Stored records:
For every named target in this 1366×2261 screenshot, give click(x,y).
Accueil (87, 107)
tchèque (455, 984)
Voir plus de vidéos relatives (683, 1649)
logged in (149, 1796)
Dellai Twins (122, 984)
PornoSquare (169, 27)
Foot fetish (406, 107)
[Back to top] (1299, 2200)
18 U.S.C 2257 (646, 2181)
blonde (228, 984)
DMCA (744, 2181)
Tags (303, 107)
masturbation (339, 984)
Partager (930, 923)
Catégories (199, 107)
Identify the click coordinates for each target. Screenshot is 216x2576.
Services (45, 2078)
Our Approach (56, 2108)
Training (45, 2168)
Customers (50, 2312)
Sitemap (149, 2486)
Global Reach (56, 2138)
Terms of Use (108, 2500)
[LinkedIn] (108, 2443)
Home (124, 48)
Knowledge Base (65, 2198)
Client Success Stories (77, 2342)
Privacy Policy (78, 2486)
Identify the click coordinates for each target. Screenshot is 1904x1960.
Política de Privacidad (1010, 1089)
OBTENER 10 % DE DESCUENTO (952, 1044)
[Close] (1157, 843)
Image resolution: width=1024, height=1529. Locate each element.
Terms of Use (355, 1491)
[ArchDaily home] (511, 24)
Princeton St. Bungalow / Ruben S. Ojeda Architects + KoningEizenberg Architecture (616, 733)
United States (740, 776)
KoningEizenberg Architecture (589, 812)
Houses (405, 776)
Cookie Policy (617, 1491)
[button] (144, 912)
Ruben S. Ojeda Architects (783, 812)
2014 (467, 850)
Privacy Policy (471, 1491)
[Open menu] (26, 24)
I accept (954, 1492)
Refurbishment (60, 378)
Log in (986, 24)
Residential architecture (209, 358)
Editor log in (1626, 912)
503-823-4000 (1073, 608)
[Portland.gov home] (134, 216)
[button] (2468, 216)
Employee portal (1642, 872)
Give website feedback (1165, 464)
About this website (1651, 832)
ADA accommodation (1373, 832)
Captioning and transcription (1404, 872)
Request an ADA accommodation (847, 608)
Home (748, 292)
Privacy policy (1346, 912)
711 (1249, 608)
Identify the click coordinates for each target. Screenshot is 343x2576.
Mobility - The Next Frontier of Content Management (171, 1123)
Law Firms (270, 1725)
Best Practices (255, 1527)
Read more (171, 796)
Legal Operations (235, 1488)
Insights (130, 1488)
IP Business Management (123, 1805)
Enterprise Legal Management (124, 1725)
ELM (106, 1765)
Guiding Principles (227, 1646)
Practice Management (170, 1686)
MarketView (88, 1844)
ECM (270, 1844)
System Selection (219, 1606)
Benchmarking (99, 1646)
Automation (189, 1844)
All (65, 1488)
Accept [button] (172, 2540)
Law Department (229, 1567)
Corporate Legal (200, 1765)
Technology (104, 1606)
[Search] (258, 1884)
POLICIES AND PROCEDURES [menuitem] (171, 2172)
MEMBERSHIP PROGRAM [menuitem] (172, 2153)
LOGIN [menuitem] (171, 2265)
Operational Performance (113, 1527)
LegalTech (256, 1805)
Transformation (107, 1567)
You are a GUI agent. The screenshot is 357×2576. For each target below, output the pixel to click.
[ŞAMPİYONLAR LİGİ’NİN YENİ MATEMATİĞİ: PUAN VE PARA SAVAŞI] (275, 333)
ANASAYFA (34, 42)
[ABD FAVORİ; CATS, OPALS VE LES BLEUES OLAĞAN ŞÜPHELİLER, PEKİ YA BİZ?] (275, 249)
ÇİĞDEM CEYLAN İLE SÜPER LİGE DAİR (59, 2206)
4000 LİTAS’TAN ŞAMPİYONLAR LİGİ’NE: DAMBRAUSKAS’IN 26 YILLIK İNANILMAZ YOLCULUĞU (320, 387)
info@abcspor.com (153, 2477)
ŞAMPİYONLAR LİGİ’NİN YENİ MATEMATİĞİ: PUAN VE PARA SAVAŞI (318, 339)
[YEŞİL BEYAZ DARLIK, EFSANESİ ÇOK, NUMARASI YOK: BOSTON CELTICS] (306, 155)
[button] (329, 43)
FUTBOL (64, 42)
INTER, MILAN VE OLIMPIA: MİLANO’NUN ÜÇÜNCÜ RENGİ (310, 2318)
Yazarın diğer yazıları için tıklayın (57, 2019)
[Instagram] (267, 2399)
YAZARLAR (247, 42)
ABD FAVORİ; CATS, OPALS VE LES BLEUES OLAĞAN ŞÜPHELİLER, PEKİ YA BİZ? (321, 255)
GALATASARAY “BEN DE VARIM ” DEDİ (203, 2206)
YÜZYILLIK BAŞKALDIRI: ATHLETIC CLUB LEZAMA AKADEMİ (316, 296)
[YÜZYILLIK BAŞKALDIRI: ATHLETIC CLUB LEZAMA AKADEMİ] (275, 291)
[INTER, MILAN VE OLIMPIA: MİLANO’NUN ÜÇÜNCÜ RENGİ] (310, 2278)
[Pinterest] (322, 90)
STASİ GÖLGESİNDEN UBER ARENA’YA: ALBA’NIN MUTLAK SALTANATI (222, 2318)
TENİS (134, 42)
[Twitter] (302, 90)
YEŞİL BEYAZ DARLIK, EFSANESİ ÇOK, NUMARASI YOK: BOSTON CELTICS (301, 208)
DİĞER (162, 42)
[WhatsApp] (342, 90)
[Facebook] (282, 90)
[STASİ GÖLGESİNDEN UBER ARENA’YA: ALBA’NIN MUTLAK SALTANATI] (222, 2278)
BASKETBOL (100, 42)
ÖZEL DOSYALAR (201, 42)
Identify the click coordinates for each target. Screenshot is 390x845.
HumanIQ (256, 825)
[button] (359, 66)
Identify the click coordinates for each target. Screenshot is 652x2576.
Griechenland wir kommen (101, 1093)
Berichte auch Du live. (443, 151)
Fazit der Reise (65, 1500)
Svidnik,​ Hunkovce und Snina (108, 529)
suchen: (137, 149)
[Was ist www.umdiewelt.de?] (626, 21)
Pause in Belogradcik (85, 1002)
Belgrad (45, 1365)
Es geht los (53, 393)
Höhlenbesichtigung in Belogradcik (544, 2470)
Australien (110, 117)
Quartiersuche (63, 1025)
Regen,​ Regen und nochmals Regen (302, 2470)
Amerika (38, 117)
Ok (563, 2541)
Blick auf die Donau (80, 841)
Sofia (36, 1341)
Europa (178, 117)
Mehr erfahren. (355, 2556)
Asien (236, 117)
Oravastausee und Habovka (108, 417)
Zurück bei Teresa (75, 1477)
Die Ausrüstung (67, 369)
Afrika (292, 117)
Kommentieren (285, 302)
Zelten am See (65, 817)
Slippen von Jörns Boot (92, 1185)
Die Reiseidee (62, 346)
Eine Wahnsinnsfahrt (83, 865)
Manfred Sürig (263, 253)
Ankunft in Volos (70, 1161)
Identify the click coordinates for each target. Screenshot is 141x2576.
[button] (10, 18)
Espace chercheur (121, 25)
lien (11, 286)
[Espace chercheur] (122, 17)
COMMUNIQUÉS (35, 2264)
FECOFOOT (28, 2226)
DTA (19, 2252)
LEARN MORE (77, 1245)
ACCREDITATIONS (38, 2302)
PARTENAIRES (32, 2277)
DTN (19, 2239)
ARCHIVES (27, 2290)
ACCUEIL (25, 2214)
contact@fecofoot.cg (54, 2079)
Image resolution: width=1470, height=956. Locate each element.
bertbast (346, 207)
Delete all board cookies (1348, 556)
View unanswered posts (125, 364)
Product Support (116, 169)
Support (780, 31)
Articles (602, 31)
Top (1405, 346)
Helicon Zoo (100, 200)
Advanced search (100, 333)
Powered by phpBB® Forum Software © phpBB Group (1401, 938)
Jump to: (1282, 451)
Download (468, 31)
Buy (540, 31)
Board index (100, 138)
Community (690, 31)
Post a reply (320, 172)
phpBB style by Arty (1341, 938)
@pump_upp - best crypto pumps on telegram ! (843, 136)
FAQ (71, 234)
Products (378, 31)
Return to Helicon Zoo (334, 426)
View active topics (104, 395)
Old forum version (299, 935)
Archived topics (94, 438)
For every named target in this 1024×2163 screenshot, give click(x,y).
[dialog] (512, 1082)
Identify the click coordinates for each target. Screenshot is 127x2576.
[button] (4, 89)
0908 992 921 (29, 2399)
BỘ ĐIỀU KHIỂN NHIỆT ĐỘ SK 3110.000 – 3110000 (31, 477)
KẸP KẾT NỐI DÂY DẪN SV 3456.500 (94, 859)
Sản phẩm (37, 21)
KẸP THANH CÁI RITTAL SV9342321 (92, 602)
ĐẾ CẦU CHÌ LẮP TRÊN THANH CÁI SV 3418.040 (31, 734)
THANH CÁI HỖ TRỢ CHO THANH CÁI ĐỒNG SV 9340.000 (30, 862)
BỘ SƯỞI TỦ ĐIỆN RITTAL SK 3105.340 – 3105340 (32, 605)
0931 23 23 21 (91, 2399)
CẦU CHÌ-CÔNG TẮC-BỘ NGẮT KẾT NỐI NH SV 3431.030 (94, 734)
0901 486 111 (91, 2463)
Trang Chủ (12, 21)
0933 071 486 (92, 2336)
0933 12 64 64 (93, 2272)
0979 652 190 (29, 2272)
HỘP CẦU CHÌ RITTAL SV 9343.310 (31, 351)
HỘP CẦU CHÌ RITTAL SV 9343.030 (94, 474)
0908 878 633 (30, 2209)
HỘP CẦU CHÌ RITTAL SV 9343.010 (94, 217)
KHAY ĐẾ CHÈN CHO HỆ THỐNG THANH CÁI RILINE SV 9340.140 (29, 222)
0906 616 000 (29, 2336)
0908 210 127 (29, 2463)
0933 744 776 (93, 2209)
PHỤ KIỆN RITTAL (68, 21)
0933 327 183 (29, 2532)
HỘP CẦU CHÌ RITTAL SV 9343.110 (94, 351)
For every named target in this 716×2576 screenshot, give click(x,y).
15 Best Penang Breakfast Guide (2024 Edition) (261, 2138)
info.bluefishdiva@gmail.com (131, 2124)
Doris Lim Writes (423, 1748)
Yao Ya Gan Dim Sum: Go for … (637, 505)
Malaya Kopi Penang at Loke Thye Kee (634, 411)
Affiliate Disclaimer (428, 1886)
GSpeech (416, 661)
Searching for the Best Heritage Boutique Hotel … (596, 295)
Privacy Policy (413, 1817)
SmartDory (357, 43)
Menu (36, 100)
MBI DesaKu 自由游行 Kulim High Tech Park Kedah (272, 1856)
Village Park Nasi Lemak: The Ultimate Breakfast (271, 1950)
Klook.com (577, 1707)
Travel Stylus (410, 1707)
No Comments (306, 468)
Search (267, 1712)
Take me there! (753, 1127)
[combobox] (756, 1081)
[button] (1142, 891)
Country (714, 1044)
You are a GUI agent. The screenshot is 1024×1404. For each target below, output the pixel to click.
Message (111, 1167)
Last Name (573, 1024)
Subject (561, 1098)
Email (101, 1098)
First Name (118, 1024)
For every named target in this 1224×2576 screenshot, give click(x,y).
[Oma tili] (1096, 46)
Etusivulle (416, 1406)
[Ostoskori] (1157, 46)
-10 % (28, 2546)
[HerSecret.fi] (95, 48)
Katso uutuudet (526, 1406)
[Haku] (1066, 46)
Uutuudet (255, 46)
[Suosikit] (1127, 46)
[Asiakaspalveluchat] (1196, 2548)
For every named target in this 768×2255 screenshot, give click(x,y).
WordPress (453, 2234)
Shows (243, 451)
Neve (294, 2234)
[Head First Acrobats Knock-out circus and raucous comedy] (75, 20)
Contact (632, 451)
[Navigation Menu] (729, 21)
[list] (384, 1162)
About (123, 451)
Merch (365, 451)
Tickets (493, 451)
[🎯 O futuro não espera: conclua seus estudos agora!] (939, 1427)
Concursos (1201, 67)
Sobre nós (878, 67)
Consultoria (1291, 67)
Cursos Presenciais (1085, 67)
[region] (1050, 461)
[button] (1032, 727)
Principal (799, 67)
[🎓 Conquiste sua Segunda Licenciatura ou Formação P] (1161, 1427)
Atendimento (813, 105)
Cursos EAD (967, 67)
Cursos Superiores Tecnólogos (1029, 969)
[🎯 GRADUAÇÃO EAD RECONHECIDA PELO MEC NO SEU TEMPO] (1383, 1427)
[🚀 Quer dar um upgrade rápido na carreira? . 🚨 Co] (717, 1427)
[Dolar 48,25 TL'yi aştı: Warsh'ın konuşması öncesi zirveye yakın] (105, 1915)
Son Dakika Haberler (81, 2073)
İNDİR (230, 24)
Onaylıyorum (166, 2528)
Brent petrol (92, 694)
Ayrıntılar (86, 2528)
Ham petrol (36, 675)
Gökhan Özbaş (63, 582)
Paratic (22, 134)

TASK TO CARRY OUT:
Begin with the first line of the records and finish with the line containing "[LinkedIn] (108, 2443)". Reproduce those lines exactly, both ends included, and nothing else.

RESULT OF THIS TASK:
For every named target in this 1366×2261 screenshot, give click(x,y).
Accueil (87, 107)
tchèque (455, 984)
Voir plus de vidéos relatives (683, 1649)
logged in (149, 1796)
Dellai Twins (122, 984)
PornoSquare (169, 27)
Foot fetish (406, 107)
[Back to top] (1299, 2200)
18 U.S.C 2257 (646, 2181)
blonde (228, 984)
DMCA (744, 2181)
Tags (303, 107)
masturbation (339, 984)
Partager (930, 923)
Catégories (199, 107)
Identify the click coordinates for each target. Screenshot is 216x2576.
Services (45, 2078)
Our Approach (56, 2108)
Training (45, 2168)
Customers (50, 2312)
Sitemap (149, 2486)
Global Reach (56, 2138)
Terms of Use (108, 2500)
[LinkedIn] (108, 2443)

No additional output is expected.